Nach Saisonabbruch der drei NRW-Fußballverbände ohne Wertung.


Nichts geht mehr. Die drei NRW-Fußballverbände Mittelrhein (FVM), Niederrhein (FVN) und Westfalen (FLVW) haben einmütig das vorzeitige Ende der Spielzeit 2020/2021 wegen der Corona-Pandemie beschlossen. Die Saison, die bereits seit Anfang November wegen der behördlichen Anordnungen unterbrochen war, endet damit von der Oberliga bis zur Kreisliga C ohne Wertung, das heißt ohne Meister, ohne Auf- und Absteiger.
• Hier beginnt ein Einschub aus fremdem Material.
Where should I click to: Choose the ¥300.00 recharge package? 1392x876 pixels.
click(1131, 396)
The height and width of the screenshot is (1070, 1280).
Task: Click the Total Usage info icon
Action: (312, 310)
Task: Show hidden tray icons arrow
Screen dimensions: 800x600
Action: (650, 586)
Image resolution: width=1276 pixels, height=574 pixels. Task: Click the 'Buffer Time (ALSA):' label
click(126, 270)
Grund: Die für eine Wertung der Saison notwendige Mindestanzahl von 50 Prozent aller absolvierten Partien, lässt sich bis zum Saisonende am 30. Juni auch rechnerisch nicht mehr erreichen.
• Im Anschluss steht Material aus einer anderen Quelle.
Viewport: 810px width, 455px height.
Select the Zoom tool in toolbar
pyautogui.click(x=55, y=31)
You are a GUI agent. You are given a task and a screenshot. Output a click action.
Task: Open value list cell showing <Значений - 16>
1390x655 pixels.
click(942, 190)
„Angesichts der bundesweiten Notbremsen-Regelung sowie weiter stark steigenden Infektions- und Inzidenzzahlen ist ein realistischer Zeitpunkt für die flächendeckende Wiederaufnahme des Spielbetriebes nicht absehbar“, sagt FLVW-Vizepräsident Manfred Schnieders. FVN-Präsident und DFB-Vize Peter Frymuth ergänzt: „Es ist deutlich geworden, dass auch die Vereine eine Fortsetzung der Saison nicht für realistisch und vor allem sinnvoll halten. Der Wunsch nach Planungssicherheit stand im Vordergrund.“

Die Entscheidung der drei Verbände hat auch für die Regionalliga West erhebliche Auswirkungen. Weil es aus den drei Oberligen statt vier diesmal keine Aufsteiger geben wird, reduziert sich nach Angaben des Westdeutschen Fußballverbandes (WDFV) der Abstieg aus der Regionalliga West entsprechend. Das bedeutet: Statt der ursprünglich vorgesehenen fünf Klubs muss nur noch der Tabellenletzte absteigen.
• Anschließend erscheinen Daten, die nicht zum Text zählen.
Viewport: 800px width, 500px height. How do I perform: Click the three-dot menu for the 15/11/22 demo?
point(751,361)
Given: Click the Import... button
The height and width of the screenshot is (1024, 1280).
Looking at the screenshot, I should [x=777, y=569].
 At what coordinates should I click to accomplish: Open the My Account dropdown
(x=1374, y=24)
Freuen darf sich voraussichtlich auch der SC Preußen Münster, der die Saison wohl als bester westfälischer Regionalligist (aktuell elf Punkte vor dem SV Rödinghausen) abschließen wird (U 23-Teams zählen nicht mit). Da es keinen Oberliga Westfalen-Meister gibt, dürfte sich der SC Preußen „kampflos“ für den DFB-Pokal qualifizieren. In der nächsten Saison geht das Pokalticket dafür direkt an den Oberliga-Titelträger.

Sportlich sollen dagegen die Sieger in den drei Verbandspokal-Wettbewerben ermittelt werden. Favorisierte Lösung, die in Westfalen bereits bestätigt ist und sich am Niederrhein abzeichnet: Die verbliebenen Dritt- und Regionalligisten, die als einzige Vereine in NRW trainieren und spielen dürfen, machen die Teilnehmer am DFB-Pokal unter sich aus. So soll gewährleistet werden, dass am „Finaltag der Amateure“ am Samstag, 29. Mai, auch die drei West-Verbände ihre Pokalsieger ausspielen können. Die (mehr oder weniger freiwillig) ausgeschiedenen Amateurklubs erhalten eine kleine finanzielle Entschädigung und/oder einen direkten Startplatz im Verbandspokal 2021/2022.